The problem though, occurs when you enter the WHOLE url seen on the bottom of the “coupon” that is currently making its way around social media, you are taken to a totally different site. This site has a “countdown” that starts at the same number of “Tickets Left” every time you open it. The site shows no real information other than a request that you share their coupon using six different formats using a “customized” URL. There are no rules, no contact information, not even a short “about us”. All of these things should be seen as warnings as there are State and Federal laws that govern online contests, and all of those guidelines require the host of a contest to note certain information. Online coupons must also adhere to certain guidelines and list certain information regarding expiration, data collection, information privacy etc.
So please remember,protect yourself and your personal information when entering contests. In the case of “Disney” contests is a site doesn’t direct you to an official Disney owned webpage or is hosted on a Facebook page that doesn’t have Facebook’s blue verified logo beside the page’s name, it’s probably a scam and you should steer clear!
Everyone Gets A PIN Code
Walt Disney World PIN Codes are a big Walt Disney World guest topic. For those unfamiliar with PIN Codes, they are a special discount code that Disney will mail, or email to guests. This code will have a discount for a time frame in the future that usually has not had a discount released yet. These codes can only be used by the person they are issued to. Why? Because PIN stands for Personal Identification Number. When you go to use a code you have to have certain information that will match on the reservation like name, address, phone number etc.

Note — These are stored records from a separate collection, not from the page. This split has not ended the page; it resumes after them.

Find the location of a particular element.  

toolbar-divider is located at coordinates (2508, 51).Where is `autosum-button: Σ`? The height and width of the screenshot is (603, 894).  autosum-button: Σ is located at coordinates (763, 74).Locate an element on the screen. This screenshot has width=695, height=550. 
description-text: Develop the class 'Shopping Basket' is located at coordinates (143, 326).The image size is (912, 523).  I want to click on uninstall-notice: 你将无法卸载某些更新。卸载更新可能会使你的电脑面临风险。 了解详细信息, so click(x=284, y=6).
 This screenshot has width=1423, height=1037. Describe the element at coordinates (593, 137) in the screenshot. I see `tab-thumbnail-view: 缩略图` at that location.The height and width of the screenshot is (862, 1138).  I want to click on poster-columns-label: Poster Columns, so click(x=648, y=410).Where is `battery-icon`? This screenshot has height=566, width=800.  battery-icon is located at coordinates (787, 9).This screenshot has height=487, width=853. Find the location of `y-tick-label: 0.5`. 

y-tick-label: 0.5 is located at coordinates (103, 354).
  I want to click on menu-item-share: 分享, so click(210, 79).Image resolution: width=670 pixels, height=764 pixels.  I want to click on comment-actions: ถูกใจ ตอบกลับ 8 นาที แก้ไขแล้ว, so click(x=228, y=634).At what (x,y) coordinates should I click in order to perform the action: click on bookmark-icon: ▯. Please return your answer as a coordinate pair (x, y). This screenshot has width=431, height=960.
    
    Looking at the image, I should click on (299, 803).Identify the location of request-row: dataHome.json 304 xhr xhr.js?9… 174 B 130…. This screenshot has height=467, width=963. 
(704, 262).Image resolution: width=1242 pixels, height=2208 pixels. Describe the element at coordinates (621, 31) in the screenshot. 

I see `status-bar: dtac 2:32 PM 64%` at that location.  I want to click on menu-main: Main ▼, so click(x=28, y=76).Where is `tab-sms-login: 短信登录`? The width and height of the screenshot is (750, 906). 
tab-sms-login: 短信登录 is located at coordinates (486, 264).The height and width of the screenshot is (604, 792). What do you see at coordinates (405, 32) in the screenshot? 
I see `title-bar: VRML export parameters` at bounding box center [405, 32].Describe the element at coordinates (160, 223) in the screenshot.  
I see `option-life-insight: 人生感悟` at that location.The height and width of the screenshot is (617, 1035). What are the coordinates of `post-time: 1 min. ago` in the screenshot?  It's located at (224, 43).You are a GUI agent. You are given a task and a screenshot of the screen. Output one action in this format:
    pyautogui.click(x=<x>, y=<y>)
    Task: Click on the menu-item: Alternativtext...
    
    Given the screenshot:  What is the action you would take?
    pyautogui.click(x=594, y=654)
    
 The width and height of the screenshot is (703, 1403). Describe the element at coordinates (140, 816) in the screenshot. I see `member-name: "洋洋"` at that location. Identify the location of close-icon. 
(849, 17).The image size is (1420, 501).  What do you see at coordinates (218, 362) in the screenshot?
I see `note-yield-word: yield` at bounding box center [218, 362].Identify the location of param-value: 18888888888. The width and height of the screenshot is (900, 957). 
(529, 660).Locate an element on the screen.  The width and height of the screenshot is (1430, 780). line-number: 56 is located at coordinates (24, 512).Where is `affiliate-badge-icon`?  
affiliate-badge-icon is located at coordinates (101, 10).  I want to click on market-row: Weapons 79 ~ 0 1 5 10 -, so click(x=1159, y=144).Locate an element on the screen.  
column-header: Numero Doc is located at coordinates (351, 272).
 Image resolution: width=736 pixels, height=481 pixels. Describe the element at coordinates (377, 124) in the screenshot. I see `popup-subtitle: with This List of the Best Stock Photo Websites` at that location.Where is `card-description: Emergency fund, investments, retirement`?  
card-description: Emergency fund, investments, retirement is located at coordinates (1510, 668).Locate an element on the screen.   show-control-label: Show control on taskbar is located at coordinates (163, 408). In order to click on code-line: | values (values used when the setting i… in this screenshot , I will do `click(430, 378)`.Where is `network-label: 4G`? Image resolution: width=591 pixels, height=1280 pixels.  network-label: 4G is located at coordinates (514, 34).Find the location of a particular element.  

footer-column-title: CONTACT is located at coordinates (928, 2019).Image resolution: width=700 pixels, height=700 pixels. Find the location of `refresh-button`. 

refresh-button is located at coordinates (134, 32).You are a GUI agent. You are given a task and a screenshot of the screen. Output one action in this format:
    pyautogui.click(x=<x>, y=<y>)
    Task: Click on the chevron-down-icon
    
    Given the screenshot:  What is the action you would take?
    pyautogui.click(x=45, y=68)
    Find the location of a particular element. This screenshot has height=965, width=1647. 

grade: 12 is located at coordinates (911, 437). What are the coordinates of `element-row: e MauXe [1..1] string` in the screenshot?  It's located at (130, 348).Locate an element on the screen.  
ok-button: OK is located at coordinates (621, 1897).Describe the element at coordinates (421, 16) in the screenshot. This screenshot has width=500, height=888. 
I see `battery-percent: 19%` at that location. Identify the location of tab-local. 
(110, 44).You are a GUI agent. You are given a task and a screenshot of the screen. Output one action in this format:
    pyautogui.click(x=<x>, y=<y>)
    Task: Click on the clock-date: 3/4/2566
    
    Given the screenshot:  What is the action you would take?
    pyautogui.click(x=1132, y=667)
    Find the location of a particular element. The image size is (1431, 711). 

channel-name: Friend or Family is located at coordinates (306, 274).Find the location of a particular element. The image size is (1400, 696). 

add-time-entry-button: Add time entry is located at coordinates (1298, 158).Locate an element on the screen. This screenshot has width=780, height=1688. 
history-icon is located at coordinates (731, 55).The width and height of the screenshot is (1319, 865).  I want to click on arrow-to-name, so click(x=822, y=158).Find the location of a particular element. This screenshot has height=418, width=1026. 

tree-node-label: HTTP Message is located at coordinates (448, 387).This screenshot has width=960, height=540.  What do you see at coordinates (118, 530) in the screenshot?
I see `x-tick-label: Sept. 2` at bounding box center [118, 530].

Walt Disney World Pin Codes for some are as allusive as a plaid unicorn is in nature, and there are some that have the idea that PIN Codes are like Oprah and car keys at Christmas. “You get a PIN code and YOU get a PIN code, and wait wait EVERYONE gets a PIN Code!!” The thing is, this concept just isn’t true. Pin Codes are usually sent to a specific demographic, but no one seems to know WHAT that demographic is until the code is out and people start comparing information.
Many sites suggest you try quoting out trips, getting on Disney mailing lists, enter Disney run contests, ordering the planning DVD and basically making sure Disney knows your interest levels to try and help get a PIN code. Some people even try and say you only get them if you personally book your trips through Disney Travel, but this is NOT true, guests that use Travel Agents are also issued PIN codes. The thing is, there seems to be NO real guarantee to being issued a PIN code, and to be perfectly honest, I know many people who follow the “how to get a PIN code” idea to the letter but have never received a PIN Code. I also know people that have opted out of almost all of Disney’s mailing lists that have received multiple PIN codes a year.
That being said, Disney would never exclude people intentionally from their discounts, so as I mentioned earlier in our myth, that even though the theory that “Everyone Gets a PIN Code” is busted, the fact is every has a CHANCE to get one, making this myth PLAUSIBLE.